**What this exercise asks**
1. According to the passage below on antibiotic resistance, what caused the crisis? Answer in one to three sentences.
2. In the passage below on antibiotic resistance, reproduce word for word everything from "A first-ever World" down to "in 114 countries.".

**Passage shown**
--------------------------------
A first-ever World Health Organization assessment of the growing problem calls for rapid changes to avoid the misery and deaths of a potential “post-antibiotic era”
Dangerous antibiotic-resistant bacteria and other pathogens have now emerged in every part of the world and threaten to roll back a century of medical advances. That’s the message from the World Health Organization in its first global report on this growing problem, which draws on drug-resistance data in 114 countries.
“A post antibiotic-era—in which common infections and minor injuries can kill—far from being an apocalyptic fantasy, is instead a very real possibility for the 21st century,” wrote Keiji Fukuda, WHO’s assistant director general for Health Security, in an introduction to the report. The crisis is the fruit of several decades of overreliance on the drugs and careless prescribing practices as well as routine use of the medicines in the rearing of livestock, the report noted.
Antibiotic resistance is putting patients in peril in both developing and developed countries, as bacteria responsible for an array of dangerous infections evolve resistance to the drugs that once vanquished them.
--------------------------------
**The data**

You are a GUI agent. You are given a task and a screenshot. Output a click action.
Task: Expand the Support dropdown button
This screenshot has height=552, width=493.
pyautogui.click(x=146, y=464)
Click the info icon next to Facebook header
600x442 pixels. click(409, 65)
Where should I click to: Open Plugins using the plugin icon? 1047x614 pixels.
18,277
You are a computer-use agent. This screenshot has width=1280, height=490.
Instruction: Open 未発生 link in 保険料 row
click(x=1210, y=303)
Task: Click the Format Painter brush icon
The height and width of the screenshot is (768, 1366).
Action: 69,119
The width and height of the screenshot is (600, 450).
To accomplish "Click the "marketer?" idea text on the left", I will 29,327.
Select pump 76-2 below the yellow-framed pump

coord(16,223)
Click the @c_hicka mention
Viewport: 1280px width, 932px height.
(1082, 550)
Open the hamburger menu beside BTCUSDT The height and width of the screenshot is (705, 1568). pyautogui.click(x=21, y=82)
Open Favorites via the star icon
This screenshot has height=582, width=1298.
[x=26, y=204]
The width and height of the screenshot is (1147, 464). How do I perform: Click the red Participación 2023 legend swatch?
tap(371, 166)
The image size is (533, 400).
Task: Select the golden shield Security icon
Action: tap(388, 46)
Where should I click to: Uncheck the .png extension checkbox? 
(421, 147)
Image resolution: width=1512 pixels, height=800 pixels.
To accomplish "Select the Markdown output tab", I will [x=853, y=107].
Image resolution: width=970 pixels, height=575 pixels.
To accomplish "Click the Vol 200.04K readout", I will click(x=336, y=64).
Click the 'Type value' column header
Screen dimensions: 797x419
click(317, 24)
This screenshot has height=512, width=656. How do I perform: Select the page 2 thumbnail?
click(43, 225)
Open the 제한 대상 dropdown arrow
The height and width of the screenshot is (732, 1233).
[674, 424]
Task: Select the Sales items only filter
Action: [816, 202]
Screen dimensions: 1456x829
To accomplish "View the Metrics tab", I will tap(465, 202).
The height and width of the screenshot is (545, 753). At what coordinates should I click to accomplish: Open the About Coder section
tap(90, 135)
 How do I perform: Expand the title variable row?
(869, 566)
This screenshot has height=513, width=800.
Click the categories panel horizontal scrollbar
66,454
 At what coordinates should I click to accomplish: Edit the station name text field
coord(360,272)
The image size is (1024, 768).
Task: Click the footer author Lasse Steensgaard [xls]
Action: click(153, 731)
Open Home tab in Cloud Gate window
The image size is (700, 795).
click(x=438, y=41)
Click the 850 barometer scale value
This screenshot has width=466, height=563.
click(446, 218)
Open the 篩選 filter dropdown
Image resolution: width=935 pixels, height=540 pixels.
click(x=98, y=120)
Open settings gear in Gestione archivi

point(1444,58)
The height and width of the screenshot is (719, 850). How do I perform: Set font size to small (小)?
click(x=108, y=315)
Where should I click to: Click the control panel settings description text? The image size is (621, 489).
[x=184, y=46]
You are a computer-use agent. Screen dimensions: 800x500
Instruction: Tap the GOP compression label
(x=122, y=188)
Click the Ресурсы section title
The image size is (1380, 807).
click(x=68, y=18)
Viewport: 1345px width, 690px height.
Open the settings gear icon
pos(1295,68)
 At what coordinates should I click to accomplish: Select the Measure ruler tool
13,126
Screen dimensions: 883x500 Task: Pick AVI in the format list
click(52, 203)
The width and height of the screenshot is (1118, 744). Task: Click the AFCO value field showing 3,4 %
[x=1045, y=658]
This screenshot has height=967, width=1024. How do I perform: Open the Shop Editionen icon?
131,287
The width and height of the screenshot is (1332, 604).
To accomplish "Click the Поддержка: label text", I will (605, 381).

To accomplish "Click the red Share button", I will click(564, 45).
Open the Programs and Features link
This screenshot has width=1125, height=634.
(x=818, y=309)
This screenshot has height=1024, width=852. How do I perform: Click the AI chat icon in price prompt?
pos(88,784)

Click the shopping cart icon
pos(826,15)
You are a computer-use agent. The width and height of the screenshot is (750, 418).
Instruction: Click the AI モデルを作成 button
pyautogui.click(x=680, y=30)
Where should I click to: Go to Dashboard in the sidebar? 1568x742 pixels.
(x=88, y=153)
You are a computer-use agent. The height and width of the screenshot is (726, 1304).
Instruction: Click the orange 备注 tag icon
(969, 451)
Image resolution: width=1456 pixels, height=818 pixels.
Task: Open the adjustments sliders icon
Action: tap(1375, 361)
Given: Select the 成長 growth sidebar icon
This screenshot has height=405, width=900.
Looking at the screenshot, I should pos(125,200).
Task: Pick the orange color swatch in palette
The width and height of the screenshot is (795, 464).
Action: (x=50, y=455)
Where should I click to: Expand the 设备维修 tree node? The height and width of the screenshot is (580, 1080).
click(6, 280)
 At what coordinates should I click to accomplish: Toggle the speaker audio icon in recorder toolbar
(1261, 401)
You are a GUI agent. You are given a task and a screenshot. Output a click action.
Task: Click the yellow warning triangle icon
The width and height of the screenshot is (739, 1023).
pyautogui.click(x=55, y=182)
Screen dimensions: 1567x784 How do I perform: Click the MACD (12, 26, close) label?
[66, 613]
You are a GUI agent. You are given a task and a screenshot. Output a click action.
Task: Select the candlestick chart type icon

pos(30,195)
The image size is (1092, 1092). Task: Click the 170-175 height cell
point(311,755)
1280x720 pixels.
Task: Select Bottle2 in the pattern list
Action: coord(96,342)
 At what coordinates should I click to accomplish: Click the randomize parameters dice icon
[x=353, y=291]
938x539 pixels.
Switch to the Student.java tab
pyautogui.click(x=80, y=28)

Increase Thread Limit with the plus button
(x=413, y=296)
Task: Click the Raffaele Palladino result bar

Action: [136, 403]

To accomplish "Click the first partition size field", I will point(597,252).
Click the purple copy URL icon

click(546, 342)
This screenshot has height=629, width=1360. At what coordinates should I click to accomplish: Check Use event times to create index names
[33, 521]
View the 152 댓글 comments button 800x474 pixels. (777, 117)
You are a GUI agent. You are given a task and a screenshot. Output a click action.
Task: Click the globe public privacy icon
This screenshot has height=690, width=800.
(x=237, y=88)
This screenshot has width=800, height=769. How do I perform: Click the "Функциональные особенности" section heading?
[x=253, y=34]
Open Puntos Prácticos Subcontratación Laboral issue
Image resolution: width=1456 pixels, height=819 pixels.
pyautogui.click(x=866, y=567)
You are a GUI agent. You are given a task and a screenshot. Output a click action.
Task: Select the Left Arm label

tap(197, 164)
--------------------------------
**Solutions to the exercise**
1. The report traces the crisis to several decades of overreliance on antibiotics and careless prescribing practices. It also cites routine use of the medicines in the rearing of livestock.

2.
A first-ever World Health Organization assessment of the growing problem calls for rapid changes to avoid the misery and deaths of a potential “post-antibiotic era”
Dangerous antibiotic-resistant bacteria and other pathogens have now emerged in every part of the world and threaten to roll back a century of medical advances. That’s the message from the World Health Organization in its first global report on this growing problem, which draws on drug-resistance data in 114 countries.